### Data to examine
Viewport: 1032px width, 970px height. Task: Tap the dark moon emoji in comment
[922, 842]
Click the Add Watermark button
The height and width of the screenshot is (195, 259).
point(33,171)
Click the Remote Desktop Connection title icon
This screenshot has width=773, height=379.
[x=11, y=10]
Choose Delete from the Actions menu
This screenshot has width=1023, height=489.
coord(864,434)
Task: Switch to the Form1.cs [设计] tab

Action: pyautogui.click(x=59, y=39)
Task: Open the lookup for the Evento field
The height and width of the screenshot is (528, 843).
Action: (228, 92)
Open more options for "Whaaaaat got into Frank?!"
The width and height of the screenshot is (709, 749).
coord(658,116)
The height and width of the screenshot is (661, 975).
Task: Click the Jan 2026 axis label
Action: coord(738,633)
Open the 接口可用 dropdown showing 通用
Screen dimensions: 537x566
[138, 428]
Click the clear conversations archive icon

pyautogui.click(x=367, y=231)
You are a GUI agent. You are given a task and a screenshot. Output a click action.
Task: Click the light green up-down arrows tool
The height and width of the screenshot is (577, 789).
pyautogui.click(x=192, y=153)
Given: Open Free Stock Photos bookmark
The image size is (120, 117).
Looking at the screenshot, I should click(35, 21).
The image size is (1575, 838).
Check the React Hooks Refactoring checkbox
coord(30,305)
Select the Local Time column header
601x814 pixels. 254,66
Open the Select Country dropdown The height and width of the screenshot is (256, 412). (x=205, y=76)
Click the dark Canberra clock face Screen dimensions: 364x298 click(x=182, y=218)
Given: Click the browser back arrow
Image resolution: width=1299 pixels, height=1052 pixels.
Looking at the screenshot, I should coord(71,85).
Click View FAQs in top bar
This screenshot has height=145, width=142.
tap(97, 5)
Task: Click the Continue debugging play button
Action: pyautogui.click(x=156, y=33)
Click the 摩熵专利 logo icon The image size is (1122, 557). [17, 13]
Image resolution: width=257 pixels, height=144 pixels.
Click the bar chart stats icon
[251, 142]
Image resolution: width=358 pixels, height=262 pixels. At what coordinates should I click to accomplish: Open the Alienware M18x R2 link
######
**Problem requirements**
Print the entries again so that each one matches exactly.

**Answer for the task**
Viewport: 1032px width, 970px height. Task: Tap the dark moon emoji in comment
[922, 842]
Click the Add Watermark button
The height and width of the screenshot is (195, 259).
point(33,171)
Click the Remote Desktop Connection title icon
This screenshot has width=773, height=379.
[x=11, y=10]
Choose Delete from the Actions menu
This screenshot has width=1023, height=489.
coord(864,434)
Task: Switch to the Form1.cs [设计] tab

Action: pyautogui.click(x=59, y=39)
Task: Open the lookup for the Evento field
The height and width of the screenshot is (528, 843).
Action: (228, 92)
Open more options for "Whaaaaat got into Frank?!"
The width and height of the screenshot is (709, 749).
coord(658,116)
The height and width of the screenshot is (661, 975).
Task: Click the Jan 2026 axis label
Action: coord(738,633)
Open the 接口可用 dropdown showing 通用
Screen dimensions: 537x566
[138, 428]
Click the clear conversations archive icon

pyautogui.click(x=367, y=231)
You are a GUI agent. You are given a task and a screenshot. Output a click action.
Task: Click the light green up-down arrows tool
The height and width of the screenshot is (577, 789).
pyautogui.click(x=192, y=153)
Given: Open Free Stock Photos bookmark
The image size is (120, 117).
Looking at the screenshot, I should click(35, 21).
The image size is (1575, 838).
Check the React Hooks Refactoring checkbox
coord(30,305)
Select the Local Time column header
601x814 pixels. 254,66
Open the Select Country dropdown The height and width of the screenshot is (256, 412). (x=205, y=76)
Click the dark Canberra clock face Screen dimensions: 364x298 click(x=182, y=218)
Given: Click the browser back arrow
Image resolution: width=1299 pixels, height=1052 pixels.
Looking at the screenshot, I should coord(71,85).
Click View FAQs in top bar
This screenshot has height=145, width=142.
tap(97, 5)
Task: Click the Continue debugging play button
Action: pyautogui.click(x=156, y=33)
Click the 摩熵专利 logo icon The image size is (1122, 557). [17, 13]
Image resolution: width=257 pixels, height=144 pixels.
Click the bar chart stats icon
[251, 142]
Image resolution: width=358 pixels, height=262 pixels. At what coordinates should I click to accomplish: Open the Alienware M18x R2 link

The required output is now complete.